質問主意書

第169回国会(常会)

答弁書


答弁書第六八号

内閣参質一六九第六八号
  平成二十年三月十八日
内閣総理大臣 福田 康夫   


       参議院議長 江田 五月 殿

参議院議員糸数慶子君提出在日米軍の施設及び区域における日本人警備員の拳銃携帯に関する質問に対し、別紙答弁書を送付する。



   参議院議員糸数慶子君提出在日米軍の施設及び区域における日本人警備員の拳銃携帯に関する質問に対する答弁書

一について

 我が国に駐留する米軍の施設及び区域に駐留軍等労働者として勤務する日本人警備員の雇用主は国であり、その使用者は米軍である。

二及び三について

 駐留軍等労働者は我が国の法令を遵守しなければならないが、お尋ねの「使用者が明らかな違法行為を押しつけた場合」がどのような場合であるのか必ずしも明らかではないことから、その際の対応や事後の処理について一概にお答えすることは困難である。

四及び五について

 お尋ねの事実関係については、平成二十年二月二十九日、米側から、日本人警備員が同月十一日及び十二日に銃を携帯して米軍の施設及び区域間を移動したとの説明を受けた。
 また、同年三月十二日、米側から、日本人警備員が銃を携帯して、同年二月十一日、キャンプ瑞慶覧において四十二人が、キャンプ・コートニーにおいて六人がそれぞれ移動し、同月十二日、キャンプ瑞慶覧において十六人が、キャンプ・コートニーにおいて四人がそれぞれ移動したとの説明を受けた。
 なお、詳細等については、引き続き米側に照会中である。

六について

 米側からは、平成二十年二月十一日、在沖米海兵隊憲兵隊が日本人警備員に対し、米軍の施設及び区域の警備を行うために一部の施設及び区域の間を移動する際、武器を携帯させるとの指示を出したが、誤った指示であったことが判明した同月十二日に直ちに当該指示を撤回したとの説明を同月二十八日に受けている。

七について

 米軍は、日本国とアメリカ合衆国との間の相互協力及び安全保障条約第六条に基づく施設及び区域並びに日本国における合衆国軍隊の地位に関する協定(昭和三十五年条約第七号。以下「日米地位協定」という。)第三条1に基づき、施設及び区域内においてそれらの警護等のため必要な措置をとることができることとなっており、米軍が必要と判断する場合に「警護のために必要な措置」の一つとして日本人警備員に銃砲等を携帯の上、施設及び区域内において警護に当たらせることは、日米地位協定上認められているところである。
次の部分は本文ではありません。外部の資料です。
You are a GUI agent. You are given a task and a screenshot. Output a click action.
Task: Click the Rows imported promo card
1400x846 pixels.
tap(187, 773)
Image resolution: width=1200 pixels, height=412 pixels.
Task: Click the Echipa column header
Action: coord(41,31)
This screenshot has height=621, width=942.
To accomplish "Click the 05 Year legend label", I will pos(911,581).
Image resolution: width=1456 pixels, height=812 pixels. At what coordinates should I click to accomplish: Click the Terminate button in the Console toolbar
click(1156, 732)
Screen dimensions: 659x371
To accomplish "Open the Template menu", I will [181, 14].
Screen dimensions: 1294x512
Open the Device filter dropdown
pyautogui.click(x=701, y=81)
日本人警備員が施設及び区域外において銃砲等を携帯し警備に当たるようなことは、日米地位協定の下で当然のこととして認められることではなく、また、米軍は、日本人警備員が銃砲等を施設及び区域外で携帯することを厳に禁じていると承知している。

八について

 現時点において、具体的状況等事実関係の詳細が必ずしも明らかでないことから、銃砲刀剣類所持等取締法(昭和三十三年法律第六号)に違反するか否かについてお答えすることは困難である。

九について

 昭和二十七年十二月三十日に開催された第三十四回日米合同委員会において、日本人警備員に関する取極を行ったが、その内容は米軍による武装警備員の雇用は米軍が使用中の施設及び区域内で必要最小限度にとどめ、武器の使用は刑法(明治四十年法律第四十五号)第三十六条第一項の正当防衛及び第三十七条第一項の緊急避難に該当する事態が発生した場合に限られ、かつ、武器の取扱いに関しては米軍当局が責任をもって取り締まることになっている。
 駐留軍等労働者の勤務条件等を定めた基本労務契約附表Ⅰ「職務定義書」は、駐留軍等労働者の職務内容について規定したものであり、「警備員」については、一定の勤務箇所に勤務している間、若干の小型武器(連発けん銃、散弾銃、カービン銃)を携帯することもあるとしている。

十について

 七についてで述べたとおり、米軍が、日本人警備員に銃砲等を携帯の上、施設及び区域内において警護に当たらせることは、日米地位協定上認められるところであり、政府として、このような警備に当たらせないよう米側に求める考えはない。
 また、日本人警備員が施設及び区域外において銃砲等を携帯し警備に当たるようなことは、日米地位協定の下で当然のこととして認められることではなく、また、米軍は、日本人警備員が銃砲等を施設及び区域外で携帯することを厳に禁じていると承知している。

十一について

 お尋ねの防衛省と米側との交渉経過については、おおむね次のとおりである。
 平成二十年二月八日、沖縄防衛局は、在日米海兵隊司令部日米支援管理事務所から、在沖米海兵隊憲兵隊が日本人警備員に対し、米軍の施設及び区域の警備を行うために一部の施設及び区域の間を移動する際、武器を携帯させるとの指示を同月十一日付けで発出する予定である旨の通知を受けたので、同月八日、同事務所に対し、当該指示を発出しないよう申し入れた。
 また、同月十二日、沖縄防衛局は在沖米海兵隊外交政策部(以下「外交政策部」という。)に対し、当該指示の撤回について口頭により申し入れるとともに、同月十三日、改めて申入れを文書により行った。これに対し、外交政策部からは、同日時点で、在日米軍司令部と調整中であり、現場においては、銃を携帯した日本人警備員の米軍の施設及び区域間の移動は、同日時点では行っていない旨の回答があった。
 同月二十七日、沖縄防衛局から外交政策部に対し、同日付けの新聞報道等に係る事実関係について文書により照会した。
 同月二十八日、防衛省から在日米軍司令部に対し、事実関係の確認及び当該指示の撤回について文書により要請し、また、沖縄防衛局から外交政策部に対しても、当該指示の撤回について文書により改めて申し入れた。
 同月二十九日に外交政策部から、同年三月十二日に在沖米海兵隊憲兵隊から、沖縄防衛局は、四及び五についてで述べたような説明を受けた。
 なお、事実関係の詳細等については、引き続き外交政策部等に照会中である。